Before: Markey, P.J., and Sawyer and Whitbeck, JJ.
PER CURIAM.
Defendant was charged with two counts of first-degree murder, MCL 750.316; MSA 28.548.
Following a bench trial, the trial court convicted defendant of two counts of second-degree murder,
MCL 750.317; MSA 28.549. The trial court sentenced defendant to life in prison for each conviction.
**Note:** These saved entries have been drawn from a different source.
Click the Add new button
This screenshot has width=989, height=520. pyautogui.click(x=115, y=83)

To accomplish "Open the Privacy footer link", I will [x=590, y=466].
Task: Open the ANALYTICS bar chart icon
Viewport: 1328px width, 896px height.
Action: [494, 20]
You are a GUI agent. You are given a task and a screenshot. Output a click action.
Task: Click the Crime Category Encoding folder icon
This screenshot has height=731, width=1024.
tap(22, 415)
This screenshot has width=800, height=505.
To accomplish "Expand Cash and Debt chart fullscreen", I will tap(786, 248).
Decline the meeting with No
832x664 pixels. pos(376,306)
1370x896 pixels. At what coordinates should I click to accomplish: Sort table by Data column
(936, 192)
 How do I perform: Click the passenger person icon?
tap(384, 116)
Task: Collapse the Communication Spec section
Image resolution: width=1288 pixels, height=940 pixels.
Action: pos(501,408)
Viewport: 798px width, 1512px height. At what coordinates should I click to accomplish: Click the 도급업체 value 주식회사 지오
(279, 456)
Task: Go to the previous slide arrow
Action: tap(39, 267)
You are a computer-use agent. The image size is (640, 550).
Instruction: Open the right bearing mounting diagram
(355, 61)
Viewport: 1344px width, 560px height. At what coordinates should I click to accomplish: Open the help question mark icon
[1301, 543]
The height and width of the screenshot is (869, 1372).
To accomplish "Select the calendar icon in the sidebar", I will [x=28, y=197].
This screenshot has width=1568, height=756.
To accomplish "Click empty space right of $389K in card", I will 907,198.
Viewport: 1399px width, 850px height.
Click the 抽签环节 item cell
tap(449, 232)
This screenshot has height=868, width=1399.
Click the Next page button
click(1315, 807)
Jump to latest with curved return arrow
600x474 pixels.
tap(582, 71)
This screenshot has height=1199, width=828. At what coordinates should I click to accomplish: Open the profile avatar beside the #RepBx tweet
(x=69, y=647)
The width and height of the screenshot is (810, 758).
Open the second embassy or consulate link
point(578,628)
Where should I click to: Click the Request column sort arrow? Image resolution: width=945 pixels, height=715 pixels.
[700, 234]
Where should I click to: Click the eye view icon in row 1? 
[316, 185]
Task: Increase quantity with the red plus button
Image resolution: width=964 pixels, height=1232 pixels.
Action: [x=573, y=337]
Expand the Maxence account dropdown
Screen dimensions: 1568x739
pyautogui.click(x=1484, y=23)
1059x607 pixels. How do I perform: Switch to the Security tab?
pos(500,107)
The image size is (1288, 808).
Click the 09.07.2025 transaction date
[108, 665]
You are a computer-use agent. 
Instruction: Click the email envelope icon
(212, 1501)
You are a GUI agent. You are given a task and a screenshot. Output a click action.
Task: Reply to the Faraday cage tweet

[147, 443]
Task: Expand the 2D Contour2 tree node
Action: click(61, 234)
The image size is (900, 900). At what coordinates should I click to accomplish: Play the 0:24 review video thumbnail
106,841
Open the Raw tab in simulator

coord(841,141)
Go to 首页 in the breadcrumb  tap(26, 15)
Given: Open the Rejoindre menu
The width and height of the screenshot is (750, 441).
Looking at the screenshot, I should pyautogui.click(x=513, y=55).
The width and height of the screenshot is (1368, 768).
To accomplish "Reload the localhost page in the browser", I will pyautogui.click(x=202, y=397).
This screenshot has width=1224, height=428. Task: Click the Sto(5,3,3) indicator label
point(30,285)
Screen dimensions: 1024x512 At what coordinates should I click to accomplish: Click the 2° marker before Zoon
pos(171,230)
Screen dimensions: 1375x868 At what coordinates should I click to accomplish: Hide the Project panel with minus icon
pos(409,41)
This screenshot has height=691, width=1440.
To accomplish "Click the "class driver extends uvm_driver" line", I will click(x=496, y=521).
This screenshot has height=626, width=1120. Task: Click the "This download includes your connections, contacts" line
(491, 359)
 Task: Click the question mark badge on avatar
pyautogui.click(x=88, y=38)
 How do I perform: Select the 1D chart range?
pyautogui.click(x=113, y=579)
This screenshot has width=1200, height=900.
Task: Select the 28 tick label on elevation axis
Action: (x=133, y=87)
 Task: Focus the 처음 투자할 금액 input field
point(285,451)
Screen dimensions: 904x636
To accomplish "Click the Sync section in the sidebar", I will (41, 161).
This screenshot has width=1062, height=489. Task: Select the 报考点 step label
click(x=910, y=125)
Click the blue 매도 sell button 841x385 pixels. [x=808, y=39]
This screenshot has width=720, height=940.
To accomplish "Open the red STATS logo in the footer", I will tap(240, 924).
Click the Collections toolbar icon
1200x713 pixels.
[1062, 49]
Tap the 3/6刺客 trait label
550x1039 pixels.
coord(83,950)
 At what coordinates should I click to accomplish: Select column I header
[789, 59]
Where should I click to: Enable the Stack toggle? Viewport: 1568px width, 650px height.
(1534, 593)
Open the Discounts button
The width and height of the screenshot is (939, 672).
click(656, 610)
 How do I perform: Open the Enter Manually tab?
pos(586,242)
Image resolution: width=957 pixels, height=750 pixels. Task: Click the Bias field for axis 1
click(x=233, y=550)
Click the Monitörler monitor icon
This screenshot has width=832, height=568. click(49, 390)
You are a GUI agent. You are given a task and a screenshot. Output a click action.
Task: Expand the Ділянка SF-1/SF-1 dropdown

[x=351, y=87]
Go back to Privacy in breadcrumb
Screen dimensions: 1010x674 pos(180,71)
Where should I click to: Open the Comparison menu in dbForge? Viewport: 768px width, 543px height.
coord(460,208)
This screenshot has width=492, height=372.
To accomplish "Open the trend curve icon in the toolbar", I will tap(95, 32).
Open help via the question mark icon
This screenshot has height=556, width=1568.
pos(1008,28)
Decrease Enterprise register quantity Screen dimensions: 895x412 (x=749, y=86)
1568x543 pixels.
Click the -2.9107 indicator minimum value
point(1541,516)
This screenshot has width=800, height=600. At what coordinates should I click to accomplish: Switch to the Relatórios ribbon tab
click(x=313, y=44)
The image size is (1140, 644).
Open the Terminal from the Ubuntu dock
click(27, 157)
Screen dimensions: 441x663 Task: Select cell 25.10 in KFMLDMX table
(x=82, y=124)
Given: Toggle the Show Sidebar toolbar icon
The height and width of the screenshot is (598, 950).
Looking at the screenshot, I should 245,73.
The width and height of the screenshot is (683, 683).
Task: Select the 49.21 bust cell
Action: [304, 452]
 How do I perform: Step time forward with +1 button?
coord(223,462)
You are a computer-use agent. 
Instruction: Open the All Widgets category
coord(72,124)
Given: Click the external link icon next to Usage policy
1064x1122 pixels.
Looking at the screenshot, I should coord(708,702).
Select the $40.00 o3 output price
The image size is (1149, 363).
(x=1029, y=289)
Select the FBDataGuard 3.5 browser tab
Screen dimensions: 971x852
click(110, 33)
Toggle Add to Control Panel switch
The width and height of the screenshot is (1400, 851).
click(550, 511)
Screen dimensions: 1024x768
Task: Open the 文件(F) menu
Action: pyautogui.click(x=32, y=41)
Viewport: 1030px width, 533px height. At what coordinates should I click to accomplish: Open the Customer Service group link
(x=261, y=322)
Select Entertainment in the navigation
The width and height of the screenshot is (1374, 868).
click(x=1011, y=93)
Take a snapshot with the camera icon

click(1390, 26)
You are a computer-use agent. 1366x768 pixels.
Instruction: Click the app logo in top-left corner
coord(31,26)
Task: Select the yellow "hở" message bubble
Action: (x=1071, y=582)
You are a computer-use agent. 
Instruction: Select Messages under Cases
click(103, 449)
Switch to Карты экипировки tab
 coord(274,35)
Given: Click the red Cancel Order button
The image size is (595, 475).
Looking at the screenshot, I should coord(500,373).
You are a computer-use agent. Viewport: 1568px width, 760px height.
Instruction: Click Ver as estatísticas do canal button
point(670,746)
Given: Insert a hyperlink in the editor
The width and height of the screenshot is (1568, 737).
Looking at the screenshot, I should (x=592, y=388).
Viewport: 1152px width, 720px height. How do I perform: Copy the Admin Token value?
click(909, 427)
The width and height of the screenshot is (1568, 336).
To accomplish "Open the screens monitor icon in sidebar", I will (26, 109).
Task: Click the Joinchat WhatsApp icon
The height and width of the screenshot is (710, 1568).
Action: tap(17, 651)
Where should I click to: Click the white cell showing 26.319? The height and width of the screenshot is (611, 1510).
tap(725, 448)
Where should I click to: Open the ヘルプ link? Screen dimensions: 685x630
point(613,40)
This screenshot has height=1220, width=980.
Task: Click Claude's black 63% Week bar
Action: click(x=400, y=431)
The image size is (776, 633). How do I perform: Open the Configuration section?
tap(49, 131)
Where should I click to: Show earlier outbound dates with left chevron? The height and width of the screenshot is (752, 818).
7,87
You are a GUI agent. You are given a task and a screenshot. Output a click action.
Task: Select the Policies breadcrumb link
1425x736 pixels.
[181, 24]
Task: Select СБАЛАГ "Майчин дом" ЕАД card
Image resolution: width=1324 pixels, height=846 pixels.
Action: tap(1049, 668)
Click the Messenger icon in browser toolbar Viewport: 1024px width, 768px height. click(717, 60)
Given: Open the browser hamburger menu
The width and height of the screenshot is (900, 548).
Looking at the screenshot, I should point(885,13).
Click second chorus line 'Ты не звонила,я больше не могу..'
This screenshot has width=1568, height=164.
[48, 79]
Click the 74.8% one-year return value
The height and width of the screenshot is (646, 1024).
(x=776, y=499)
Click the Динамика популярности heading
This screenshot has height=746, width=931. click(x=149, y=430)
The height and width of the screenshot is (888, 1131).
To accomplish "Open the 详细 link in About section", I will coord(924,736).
Defendant appeals as of right. We affirm.
I. Basic Facts
The issues in this case arise primarily from Monica Childs’ interrogation of defendant. Childs
was a homicide investigator with the Detroit Police Department who was assigned this interrogation on
November 22, 1995.1 Childs testified that she advised defendant of his constitutional rights using the
department’s standardized form. Defendant had difficulty reading the form, so Childs read the form to
him. Defendant then initialed the rights, indicating he understood them.2
Defendant did not wish to eat or speak to an attorney. Childs advised defendant that he was a
murder suspect. She did not take a formal statement from defendant at this time as she believed he was
not telling the truth. Defendant told Childs that he did not want to answer her questions, stating, “I don’t
want to lie.” Defendant also spoke of his dark side and being high. Childs permitted defendant’s use of
a telephone, as he wished to speak to his mother. Childs’ first interview with defendant commenced at
10:35 a.m. and ended at 3:45 p.m., when defendant’s mother arrived. Defendant met with his mother
outside Childs’ presence.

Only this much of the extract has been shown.